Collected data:
☆ ☆ ☆ ☆ ☆ ☆ ☆

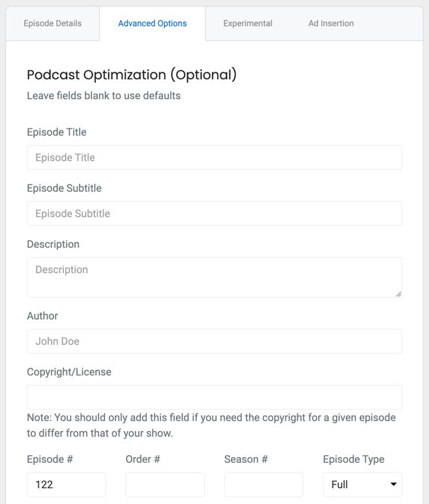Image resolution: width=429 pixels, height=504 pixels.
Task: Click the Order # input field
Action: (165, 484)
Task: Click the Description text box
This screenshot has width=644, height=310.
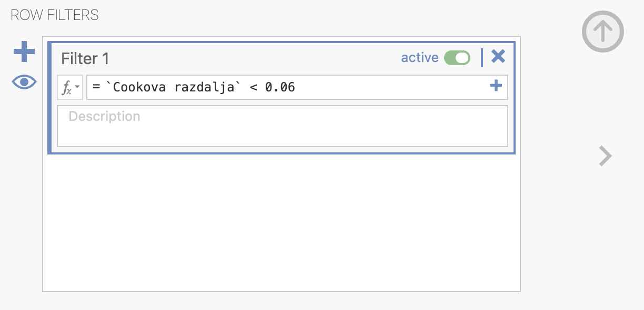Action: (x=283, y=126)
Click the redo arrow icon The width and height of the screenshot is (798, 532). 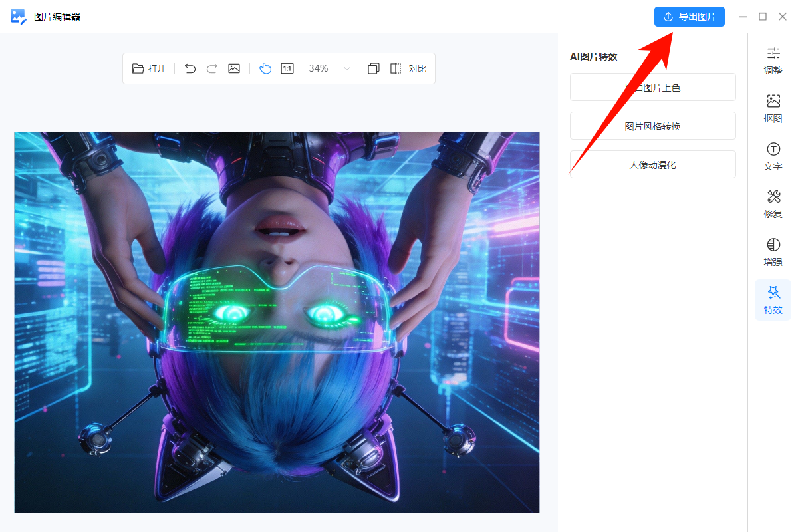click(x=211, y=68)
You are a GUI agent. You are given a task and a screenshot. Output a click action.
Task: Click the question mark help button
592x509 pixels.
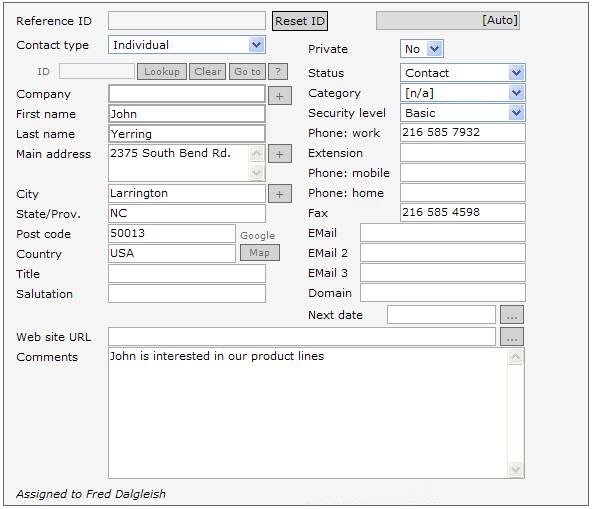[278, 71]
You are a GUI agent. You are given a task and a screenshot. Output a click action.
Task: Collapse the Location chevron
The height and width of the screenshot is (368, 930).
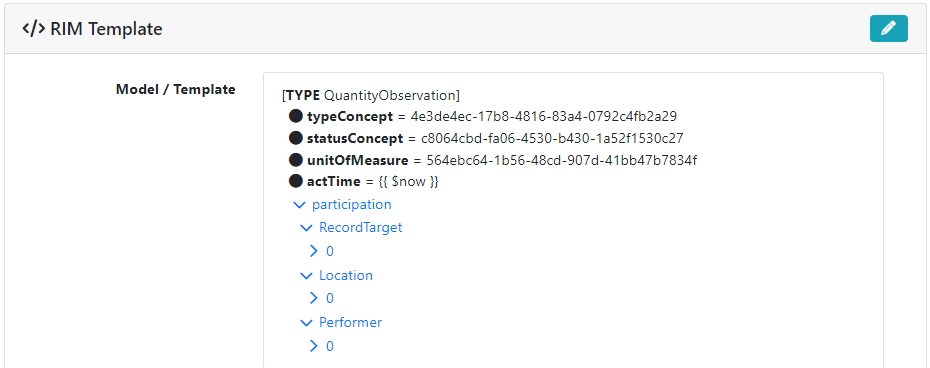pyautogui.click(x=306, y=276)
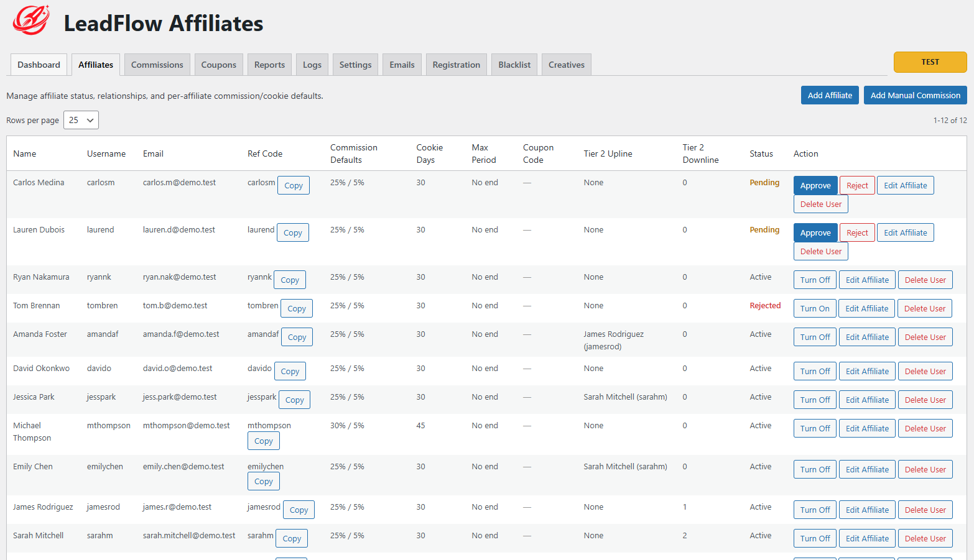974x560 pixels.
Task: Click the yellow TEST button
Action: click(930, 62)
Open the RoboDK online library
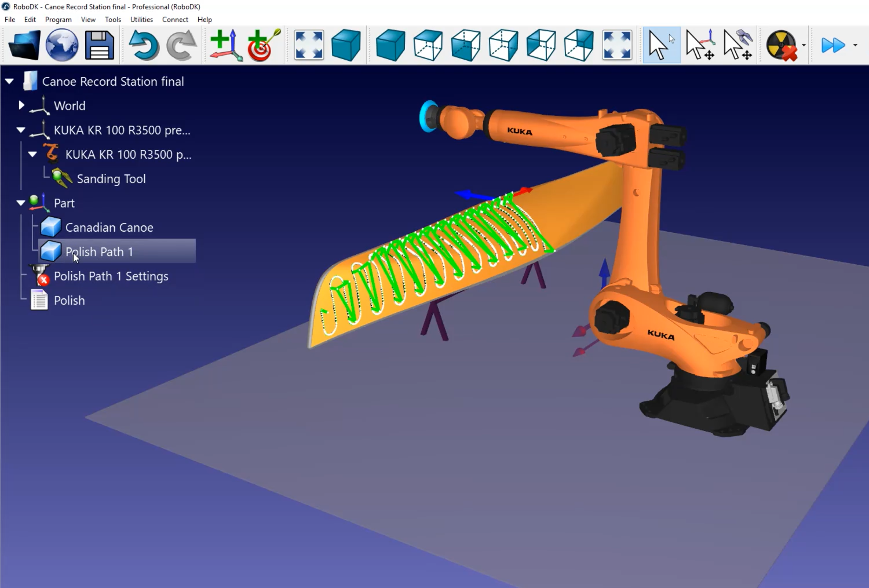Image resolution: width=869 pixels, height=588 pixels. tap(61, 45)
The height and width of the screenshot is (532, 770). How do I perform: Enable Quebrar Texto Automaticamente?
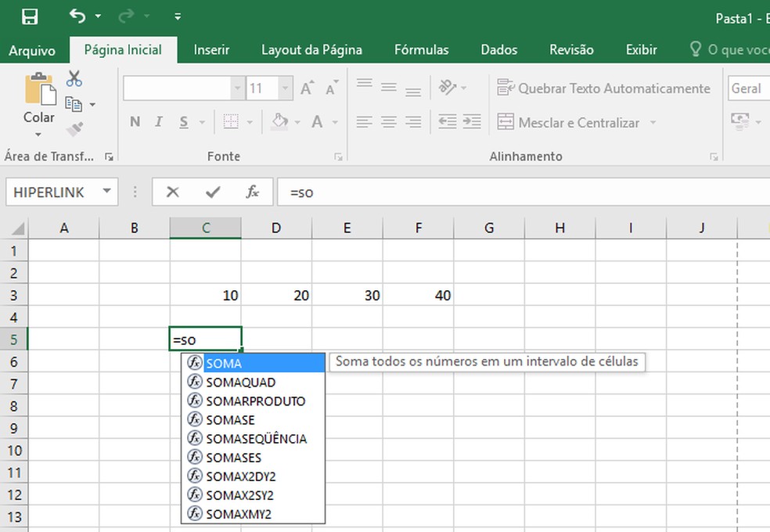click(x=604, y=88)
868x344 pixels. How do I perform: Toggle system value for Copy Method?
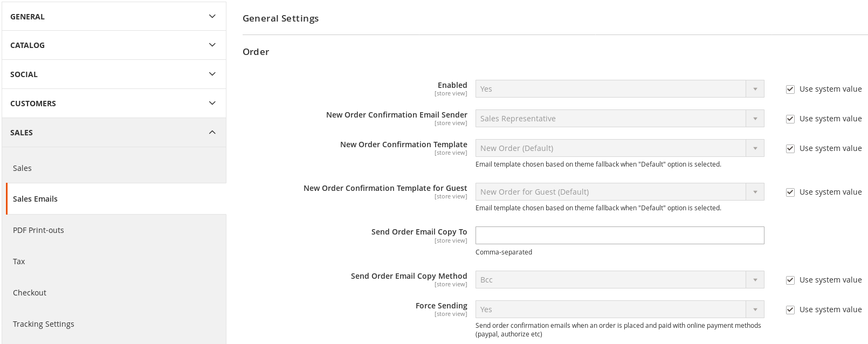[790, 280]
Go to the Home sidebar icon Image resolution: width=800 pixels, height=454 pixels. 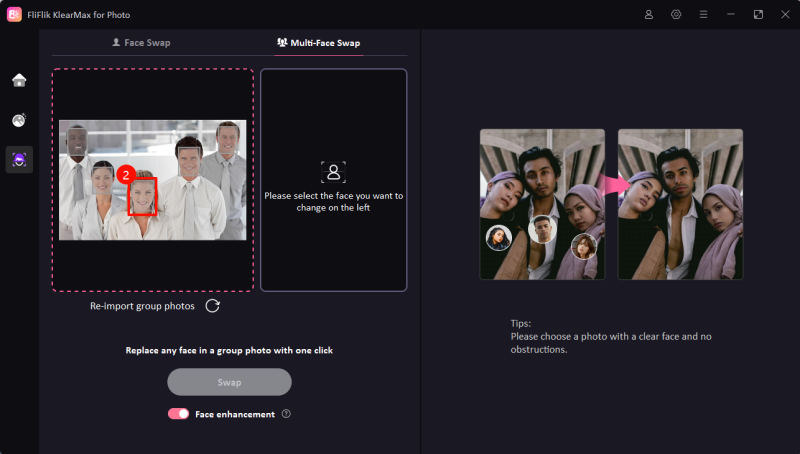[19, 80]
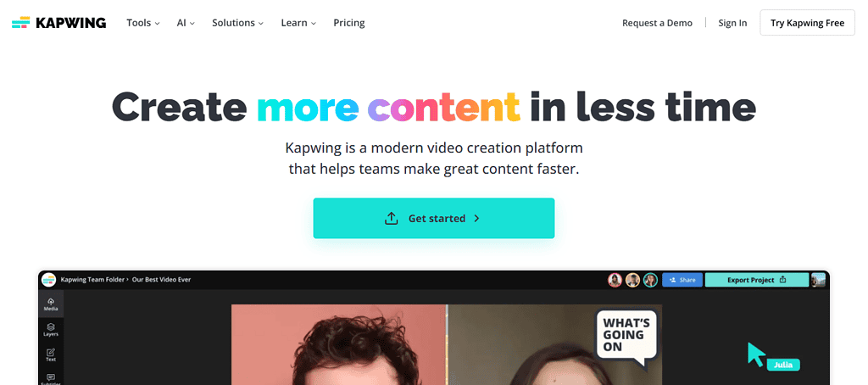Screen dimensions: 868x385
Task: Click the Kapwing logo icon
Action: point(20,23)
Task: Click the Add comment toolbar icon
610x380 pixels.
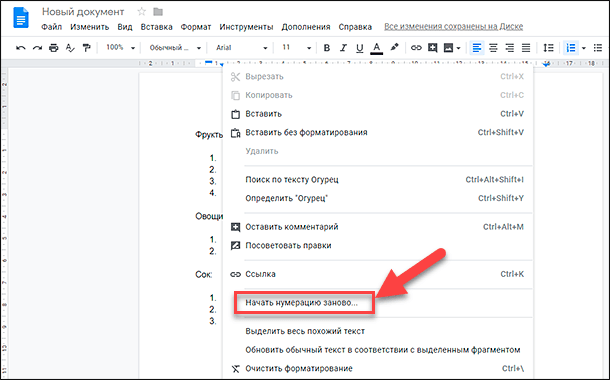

☆ ☆ ☆ ☆ ☆ ☆ ☆

# ASSIGNED TASK
Nothing but the lines from the one containing "Task: Click the Add comment toolbar icon" through the last line of the records should appear in the copy, exactly as written and without pictures.

# EXPECTED ANSWER
Task: Click the Add comment toolbar icon
610x380 pixels.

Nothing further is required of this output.